The NSW Department of Planning and Environment has imposed a range of strict noise, dust and heritage conditions on Whitehaven Coal as part of its approval of the company’s Vickery Coal Project near Gunnedah, which is expected to provide employment for 250 people and more than $400 million in revenue and contributions for the NSW community through the State Government.

Strict conditions around Vickery Coal Project approval
Image credit: www.whitehavencoal.com.au
© State of New South Wales through Planning & Infrastructure

“The Department balanced environmental, heritage and economic issues, as well as social considerations such as the fact many of the region’s families rely on mining for an income, and found the project is in the public interest and should be approved,” a Department spokesperson said.

The Department exhibited the environmental impact statement for the project early last year and received 23 submissions from local residents and Aboriginal groups, who raised concerns about noise, dust, water and traffic.

“We looked at these issues carefully and have imposed strict conditions so affected landowners can have the mine pay for measures to reduce impacts on their home, such as installing insulation or air-conditioning,” the spokesperson said.

“While we’re confident the conditions imposed on the mine will reduce impacts, there is a condition in the approval that will give landowners who remain affected the option of selling their property to the mine on favourable terms, if they decide to move at any point over the life of the mine. The Department’s assessment found that the mine would not result in any significant impacts on agriculture and water resources in the area because the mine will be located away from the highly productive black soils and underground water sources linked to the Namoi River.

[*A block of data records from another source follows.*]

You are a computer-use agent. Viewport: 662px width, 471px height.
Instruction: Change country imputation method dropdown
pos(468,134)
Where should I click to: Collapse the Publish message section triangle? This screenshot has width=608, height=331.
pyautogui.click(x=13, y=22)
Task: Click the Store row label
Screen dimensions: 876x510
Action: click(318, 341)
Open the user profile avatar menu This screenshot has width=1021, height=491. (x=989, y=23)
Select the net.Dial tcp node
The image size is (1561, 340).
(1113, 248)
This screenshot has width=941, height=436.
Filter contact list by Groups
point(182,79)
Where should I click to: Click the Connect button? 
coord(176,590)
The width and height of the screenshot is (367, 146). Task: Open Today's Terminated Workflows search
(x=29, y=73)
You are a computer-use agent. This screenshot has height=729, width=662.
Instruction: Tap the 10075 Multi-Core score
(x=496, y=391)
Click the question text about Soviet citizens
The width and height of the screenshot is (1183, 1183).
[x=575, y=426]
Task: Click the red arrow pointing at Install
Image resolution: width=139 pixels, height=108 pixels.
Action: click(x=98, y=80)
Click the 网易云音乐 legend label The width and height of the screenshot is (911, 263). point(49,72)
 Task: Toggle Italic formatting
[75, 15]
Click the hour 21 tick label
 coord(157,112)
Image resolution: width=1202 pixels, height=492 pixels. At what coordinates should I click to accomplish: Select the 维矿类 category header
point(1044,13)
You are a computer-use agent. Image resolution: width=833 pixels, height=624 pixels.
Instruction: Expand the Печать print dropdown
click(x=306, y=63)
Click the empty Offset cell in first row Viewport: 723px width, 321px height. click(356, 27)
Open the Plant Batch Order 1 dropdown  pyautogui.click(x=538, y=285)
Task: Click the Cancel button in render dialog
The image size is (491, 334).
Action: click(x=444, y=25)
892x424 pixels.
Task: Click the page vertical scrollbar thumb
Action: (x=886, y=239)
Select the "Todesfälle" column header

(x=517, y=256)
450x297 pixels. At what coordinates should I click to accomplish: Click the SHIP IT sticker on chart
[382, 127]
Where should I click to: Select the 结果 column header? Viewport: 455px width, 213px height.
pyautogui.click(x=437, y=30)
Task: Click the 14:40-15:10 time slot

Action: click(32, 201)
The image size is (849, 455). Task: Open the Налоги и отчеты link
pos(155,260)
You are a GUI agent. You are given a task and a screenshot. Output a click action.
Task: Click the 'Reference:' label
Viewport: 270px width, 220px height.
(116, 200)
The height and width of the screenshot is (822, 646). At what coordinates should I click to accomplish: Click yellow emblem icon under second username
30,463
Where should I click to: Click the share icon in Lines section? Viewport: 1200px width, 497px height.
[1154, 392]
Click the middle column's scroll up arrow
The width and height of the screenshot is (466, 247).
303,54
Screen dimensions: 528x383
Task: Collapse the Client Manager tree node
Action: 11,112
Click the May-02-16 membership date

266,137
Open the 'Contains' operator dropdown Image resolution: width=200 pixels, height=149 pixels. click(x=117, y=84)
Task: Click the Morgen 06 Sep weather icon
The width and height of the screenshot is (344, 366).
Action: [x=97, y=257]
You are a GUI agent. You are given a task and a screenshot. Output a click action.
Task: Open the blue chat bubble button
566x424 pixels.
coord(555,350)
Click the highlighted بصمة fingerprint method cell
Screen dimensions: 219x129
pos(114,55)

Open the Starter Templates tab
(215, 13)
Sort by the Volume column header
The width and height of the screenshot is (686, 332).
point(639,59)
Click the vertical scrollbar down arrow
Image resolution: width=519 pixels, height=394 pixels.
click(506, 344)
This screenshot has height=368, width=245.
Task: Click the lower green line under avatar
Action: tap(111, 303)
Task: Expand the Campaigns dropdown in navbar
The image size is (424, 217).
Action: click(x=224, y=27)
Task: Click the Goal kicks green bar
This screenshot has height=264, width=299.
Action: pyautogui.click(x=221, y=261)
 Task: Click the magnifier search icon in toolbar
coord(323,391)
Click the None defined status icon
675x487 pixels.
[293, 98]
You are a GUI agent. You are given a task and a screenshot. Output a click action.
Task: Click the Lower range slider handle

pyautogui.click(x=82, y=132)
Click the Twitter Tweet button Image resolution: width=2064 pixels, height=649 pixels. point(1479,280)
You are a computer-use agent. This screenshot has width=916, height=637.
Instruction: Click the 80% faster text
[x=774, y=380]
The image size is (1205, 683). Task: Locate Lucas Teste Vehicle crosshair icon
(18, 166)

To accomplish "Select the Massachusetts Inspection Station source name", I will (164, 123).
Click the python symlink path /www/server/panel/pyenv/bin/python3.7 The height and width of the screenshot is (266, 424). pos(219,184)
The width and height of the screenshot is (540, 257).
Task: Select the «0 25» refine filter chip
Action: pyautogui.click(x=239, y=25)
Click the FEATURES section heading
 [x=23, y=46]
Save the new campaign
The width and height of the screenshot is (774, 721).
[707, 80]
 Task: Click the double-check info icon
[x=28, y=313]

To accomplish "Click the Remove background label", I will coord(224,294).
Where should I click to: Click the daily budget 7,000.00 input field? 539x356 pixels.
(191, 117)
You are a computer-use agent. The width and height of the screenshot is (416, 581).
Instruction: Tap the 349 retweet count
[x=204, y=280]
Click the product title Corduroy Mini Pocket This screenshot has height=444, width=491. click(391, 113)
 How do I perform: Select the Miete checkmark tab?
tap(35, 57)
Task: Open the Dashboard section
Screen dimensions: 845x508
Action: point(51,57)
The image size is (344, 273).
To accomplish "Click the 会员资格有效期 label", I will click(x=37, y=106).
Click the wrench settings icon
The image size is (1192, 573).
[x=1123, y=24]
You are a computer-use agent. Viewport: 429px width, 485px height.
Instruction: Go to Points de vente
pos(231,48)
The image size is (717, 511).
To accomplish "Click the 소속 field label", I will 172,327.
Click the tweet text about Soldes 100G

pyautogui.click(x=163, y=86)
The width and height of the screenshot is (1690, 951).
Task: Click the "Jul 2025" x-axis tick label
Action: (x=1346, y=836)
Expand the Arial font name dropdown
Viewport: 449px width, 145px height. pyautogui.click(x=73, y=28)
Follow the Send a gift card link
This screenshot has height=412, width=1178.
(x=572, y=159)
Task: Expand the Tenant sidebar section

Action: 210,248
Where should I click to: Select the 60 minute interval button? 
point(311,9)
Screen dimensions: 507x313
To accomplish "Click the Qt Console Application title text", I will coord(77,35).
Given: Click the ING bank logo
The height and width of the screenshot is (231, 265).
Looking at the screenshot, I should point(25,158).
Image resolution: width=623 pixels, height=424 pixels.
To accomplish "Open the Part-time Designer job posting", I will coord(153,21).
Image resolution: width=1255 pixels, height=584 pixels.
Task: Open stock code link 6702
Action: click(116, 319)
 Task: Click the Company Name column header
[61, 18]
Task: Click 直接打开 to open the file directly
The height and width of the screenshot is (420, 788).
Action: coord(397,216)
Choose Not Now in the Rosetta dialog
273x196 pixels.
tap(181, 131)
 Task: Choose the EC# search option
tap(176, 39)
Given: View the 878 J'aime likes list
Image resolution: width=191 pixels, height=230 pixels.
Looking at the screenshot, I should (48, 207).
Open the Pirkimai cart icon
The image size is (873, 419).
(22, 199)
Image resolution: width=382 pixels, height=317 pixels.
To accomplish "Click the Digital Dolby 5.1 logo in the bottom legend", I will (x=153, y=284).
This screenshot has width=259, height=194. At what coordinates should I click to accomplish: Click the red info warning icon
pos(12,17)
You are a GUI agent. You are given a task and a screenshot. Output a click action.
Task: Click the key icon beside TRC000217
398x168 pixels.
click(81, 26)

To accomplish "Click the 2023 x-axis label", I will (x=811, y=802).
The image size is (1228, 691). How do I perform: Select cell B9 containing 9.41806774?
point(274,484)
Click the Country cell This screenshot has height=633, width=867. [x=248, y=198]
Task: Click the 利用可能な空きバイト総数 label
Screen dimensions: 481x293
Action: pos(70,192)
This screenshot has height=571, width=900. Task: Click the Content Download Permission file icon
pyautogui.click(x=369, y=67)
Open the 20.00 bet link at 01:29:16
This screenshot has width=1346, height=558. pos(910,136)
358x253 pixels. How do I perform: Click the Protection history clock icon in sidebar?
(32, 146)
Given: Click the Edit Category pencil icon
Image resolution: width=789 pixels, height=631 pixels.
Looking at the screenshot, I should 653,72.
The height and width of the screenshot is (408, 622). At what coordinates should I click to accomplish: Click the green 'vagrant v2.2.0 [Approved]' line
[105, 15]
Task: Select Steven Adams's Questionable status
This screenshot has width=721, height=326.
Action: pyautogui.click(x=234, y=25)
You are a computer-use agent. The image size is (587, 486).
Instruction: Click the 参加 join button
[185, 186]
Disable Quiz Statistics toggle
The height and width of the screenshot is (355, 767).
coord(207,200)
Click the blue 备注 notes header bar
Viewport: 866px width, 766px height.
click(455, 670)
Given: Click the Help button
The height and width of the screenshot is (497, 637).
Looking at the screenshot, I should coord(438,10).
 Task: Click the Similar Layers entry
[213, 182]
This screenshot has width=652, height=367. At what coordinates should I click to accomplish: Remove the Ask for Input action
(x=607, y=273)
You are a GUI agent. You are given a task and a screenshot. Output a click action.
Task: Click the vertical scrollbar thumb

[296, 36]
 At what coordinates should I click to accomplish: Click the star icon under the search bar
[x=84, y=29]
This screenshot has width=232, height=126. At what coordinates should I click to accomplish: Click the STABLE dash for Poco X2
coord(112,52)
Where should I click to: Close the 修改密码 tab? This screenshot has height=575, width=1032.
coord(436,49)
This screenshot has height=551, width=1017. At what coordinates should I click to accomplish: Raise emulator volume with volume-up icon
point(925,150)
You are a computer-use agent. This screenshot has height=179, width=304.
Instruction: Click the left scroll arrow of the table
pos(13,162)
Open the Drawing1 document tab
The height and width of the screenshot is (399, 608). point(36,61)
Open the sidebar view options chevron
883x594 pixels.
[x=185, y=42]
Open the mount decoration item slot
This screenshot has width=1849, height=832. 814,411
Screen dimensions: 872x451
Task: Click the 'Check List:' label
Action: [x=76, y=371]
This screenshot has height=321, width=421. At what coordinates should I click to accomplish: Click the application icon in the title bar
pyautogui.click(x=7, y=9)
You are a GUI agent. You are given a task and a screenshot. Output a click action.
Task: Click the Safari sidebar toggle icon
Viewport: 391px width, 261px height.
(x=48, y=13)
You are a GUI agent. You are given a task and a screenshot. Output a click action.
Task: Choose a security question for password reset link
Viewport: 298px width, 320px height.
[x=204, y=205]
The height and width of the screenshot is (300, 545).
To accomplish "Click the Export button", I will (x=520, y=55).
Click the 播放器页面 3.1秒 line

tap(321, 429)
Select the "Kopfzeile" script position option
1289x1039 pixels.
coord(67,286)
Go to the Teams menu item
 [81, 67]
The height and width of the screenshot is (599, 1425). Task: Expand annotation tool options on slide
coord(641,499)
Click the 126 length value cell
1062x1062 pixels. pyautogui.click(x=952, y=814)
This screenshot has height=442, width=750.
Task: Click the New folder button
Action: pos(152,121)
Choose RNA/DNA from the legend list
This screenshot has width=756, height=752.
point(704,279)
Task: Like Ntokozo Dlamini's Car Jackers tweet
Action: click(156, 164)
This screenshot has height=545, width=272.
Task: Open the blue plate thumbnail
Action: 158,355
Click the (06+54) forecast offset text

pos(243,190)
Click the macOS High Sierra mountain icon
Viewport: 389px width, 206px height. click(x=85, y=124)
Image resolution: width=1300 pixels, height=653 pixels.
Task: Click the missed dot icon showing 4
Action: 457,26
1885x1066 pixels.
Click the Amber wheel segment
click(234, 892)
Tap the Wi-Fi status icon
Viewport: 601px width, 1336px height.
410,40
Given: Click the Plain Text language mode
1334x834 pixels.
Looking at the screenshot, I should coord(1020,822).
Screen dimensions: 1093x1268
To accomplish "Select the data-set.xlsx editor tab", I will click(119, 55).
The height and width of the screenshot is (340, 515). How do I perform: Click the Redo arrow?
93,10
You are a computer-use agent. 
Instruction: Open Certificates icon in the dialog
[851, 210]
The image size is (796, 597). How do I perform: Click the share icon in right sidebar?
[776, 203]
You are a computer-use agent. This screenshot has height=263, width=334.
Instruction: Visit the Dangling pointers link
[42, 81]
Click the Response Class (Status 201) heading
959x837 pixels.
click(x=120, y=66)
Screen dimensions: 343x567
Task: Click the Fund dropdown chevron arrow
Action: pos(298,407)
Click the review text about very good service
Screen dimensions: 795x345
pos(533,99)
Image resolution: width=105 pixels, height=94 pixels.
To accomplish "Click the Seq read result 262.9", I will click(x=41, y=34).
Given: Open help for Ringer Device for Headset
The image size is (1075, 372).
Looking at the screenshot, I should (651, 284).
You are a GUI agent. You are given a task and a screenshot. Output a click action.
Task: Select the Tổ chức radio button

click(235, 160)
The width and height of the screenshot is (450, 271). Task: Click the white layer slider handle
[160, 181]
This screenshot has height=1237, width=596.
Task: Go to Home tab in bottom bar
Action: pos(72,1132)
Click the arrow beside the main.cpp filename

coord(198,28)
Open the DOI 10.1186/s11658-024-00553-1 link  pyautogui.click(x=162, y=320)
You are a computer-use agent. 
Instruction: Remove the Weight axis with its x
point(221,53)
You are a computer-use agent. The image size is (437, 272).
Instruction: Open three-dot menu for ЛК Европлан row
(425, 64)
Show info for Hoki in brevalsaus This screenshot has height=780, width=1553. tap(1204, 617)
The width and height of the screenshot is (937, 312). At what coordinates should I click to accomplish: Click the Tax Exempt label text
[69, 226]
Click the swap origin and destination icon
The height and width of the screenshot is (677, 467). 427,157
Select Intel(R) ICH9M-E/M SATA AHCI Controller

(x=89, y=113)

According to the media release by the Department, the conditions imposed on the NSW-based coal miner also include a range of measures to reduce traffic impacts, including building a bridge over the Kamilaroi Highway so that coal trucks would no longer need to cross the highway; maintenance payments to the local council for the mine to use local roads; and a ban on coal trucks using local roads at night, which was originally proposed by the mining company.

Whitehaven Coal has also struck an agreement with both Narrabri and Gunnedah councils which will see the miner pay $7.5 million to fund community services and local infrastructure.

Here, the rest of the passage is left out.